A poet by the name of Martial was there to record the events. He wrote that the two warriors fought for hours, matching each other in skill and bravery, even both submitting at the same time. However, because of the impressive performance each gave, both men were awarded their freedom.
They Drank A Special Concoction To Recover After A Fight
According to ancient writer and historian Pliny the Elder, after a fight, gladiators had a special drink they would consume to help them recover. In his writings, Natural History, he recommends that the gladiator drink a cup of water mixed with ashes in order to help with “abdominal cramps and bruises.”
He continued in his writings, “One can see how gladiators after a combat are helped by this.” Furthermore, archaeologists have found higher levels of calcium in the skeletal of gladiators, hinting that many did consume such a drink.
The Odds Of Gaining Freedom Weren’t Likely
Unless a gladiator performed exceptionally well in the arena, it’s incredibly unlikely that a gladiator would win their freedom after only one, or even a few fights. Typically, most gladiators would fight around 15 times before they would even be considered to be granted their freedom.
Assuming that they fought three times a year, that’s a minimum of five years that they were in service as a gladiator. Furthermore, considering that around one-fifth of all fights ended in one of the combatants dying, living through enough fights to gain freedom seems unlikely.
Lower-Class Gladiators Were Mistreated In Both Life And Death
Archaeological evidence has demonstrated that the lower the status of a gladiator, the more likely they were mistreated in regard to their death. While celebrity gladiators lived decent lives, even compared to some free men, the lowest class of gladiators, known as Noxii, had things a lot worse.
These were the gladiators made up of criminals and other prisoners, who, if defeated, had their skulls crushed by a games official dressed as a Roman god of the Underworld, even if they died with dignity. They were also usually not given a burial and were left as carrion.
Some Gladiators Didn’t Want Their Freedom
Along with those who volunteered to fight as gladiators, some of the enslaved gladiators didn’t want to be free. One example of this was the notorious gladiator named Flamma.
Over the course of his combat career, he was offered his freedom on four separate occasions, declining to accept the rudis, the wooden sword symbolizing freedom. Incredibly, he fought 34 times, winning 21 contests, and drawing in nine of them. Eventually, he died with great honor at the age of 30 in an arena in Athens, Greece.

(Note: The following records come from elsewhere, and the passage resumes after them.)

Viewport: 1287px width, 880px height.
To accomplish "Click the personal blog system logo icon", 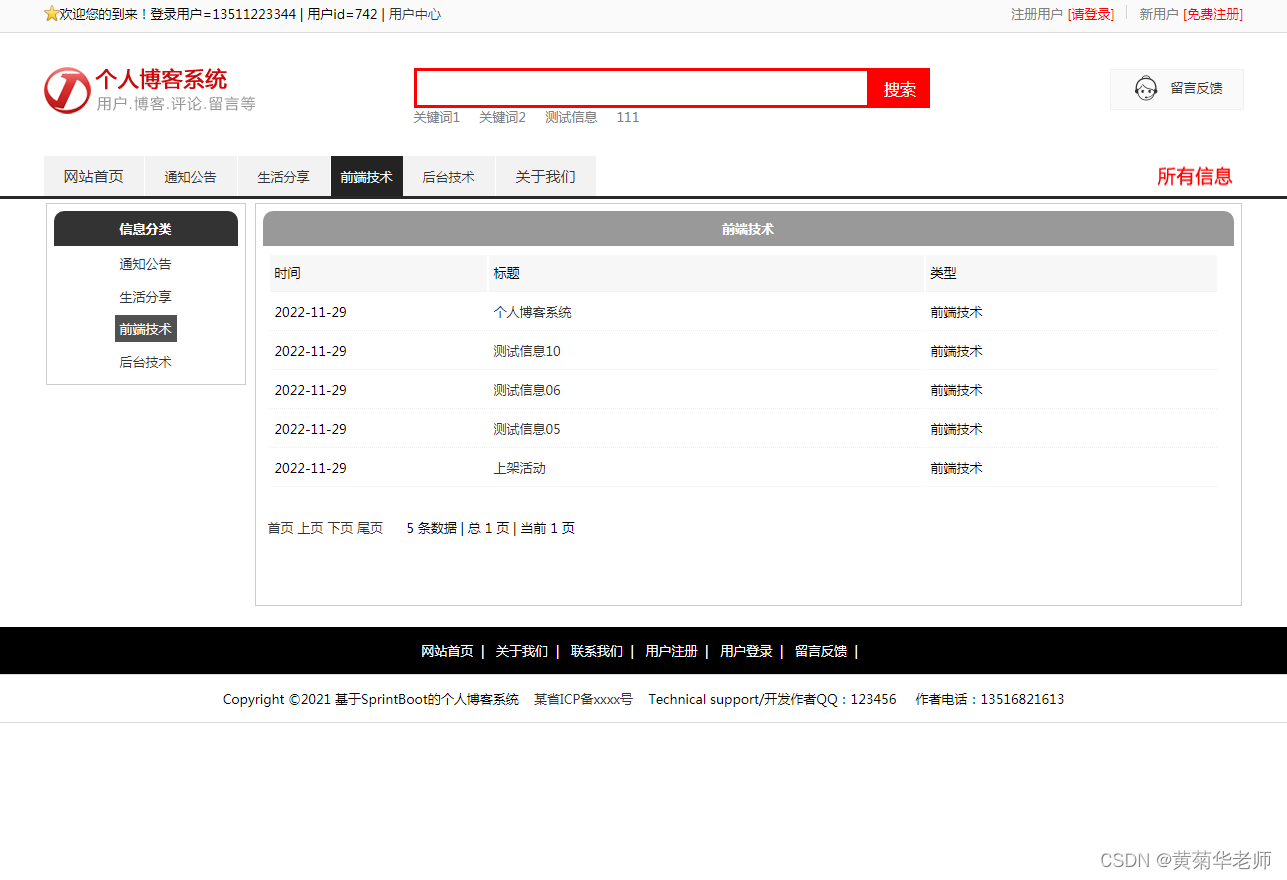I will (x=66, y=90).
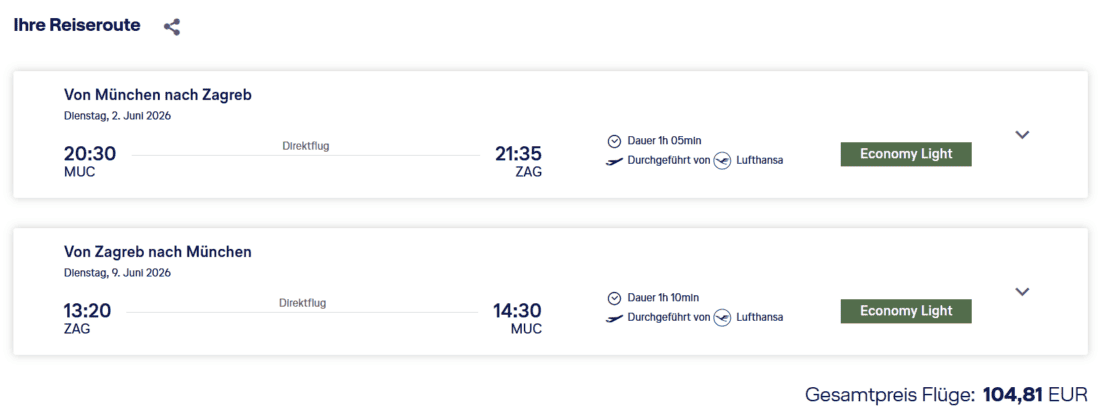Click Economy Light badge on the return flight
The height and width of the screenshot is (410, 1100).
[x=906, y=311]
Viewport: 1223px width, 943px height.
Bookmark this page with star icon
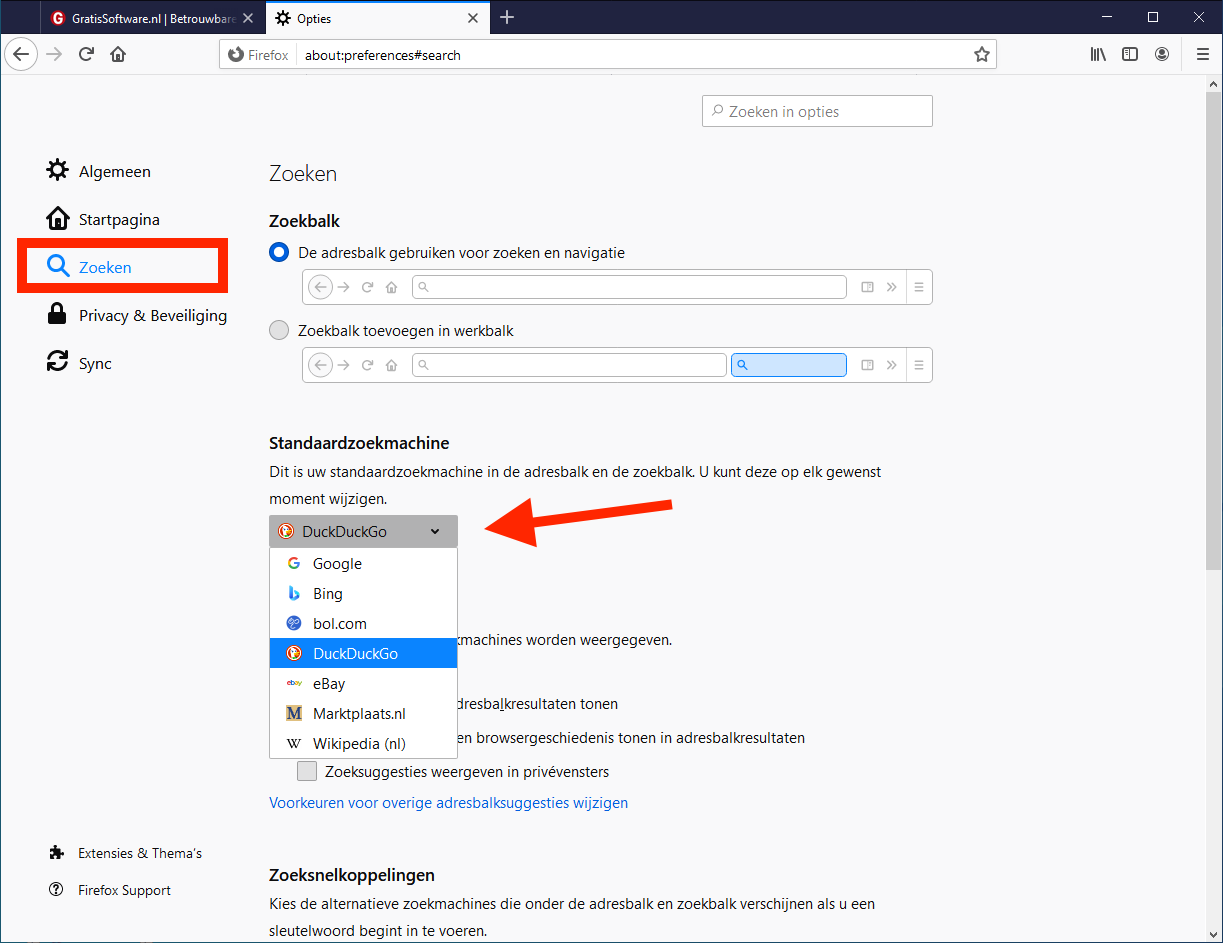(981, 55)
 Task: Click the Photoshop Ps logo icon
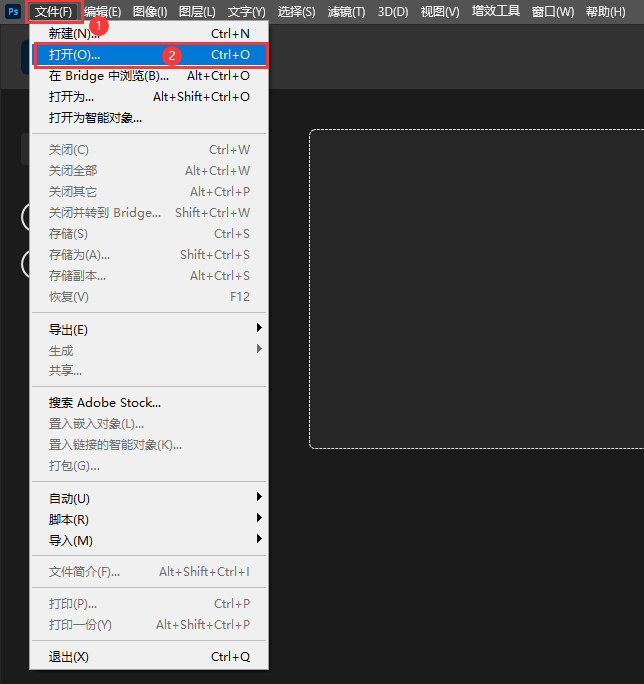[13, 12]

Gladiators Didn’t Fight As Often As Most Might Think
Even though being a gladiator was a full-time job, that didn’t mean that they were jumping into the arena every day. If a gladiator made it out of a fight alive, they would return to the barracks where they would recover and train for their next fight.
According to estimations, based on the number of victories of some of the most renowned gladiators, a typical gladiator would only fight around four or five times a year. Some would also come out of retirement occasionally, for a large sum of money, of course.
Rome’s First Christian Emperor Ended The Practice Of Gladiatorial Combat
Emperor Constantine, the first Christian Emperor of Rome, brought an end to the gladiatorial games in 325. Under his rule, he declared that the violence of the games was unnecessary at a “time of civil and domestic peace.”
Nevertheless, some historians argue that another reason for the games coming to an end was that Rome was fighting fewer wars, and therefore had fewer prisoners to force to fight as gladiators. Unfortunately, for those slaves serving as gladiators during the time of Constantine’s decree, they remained slaves and were forced to work in the Empire’s mines.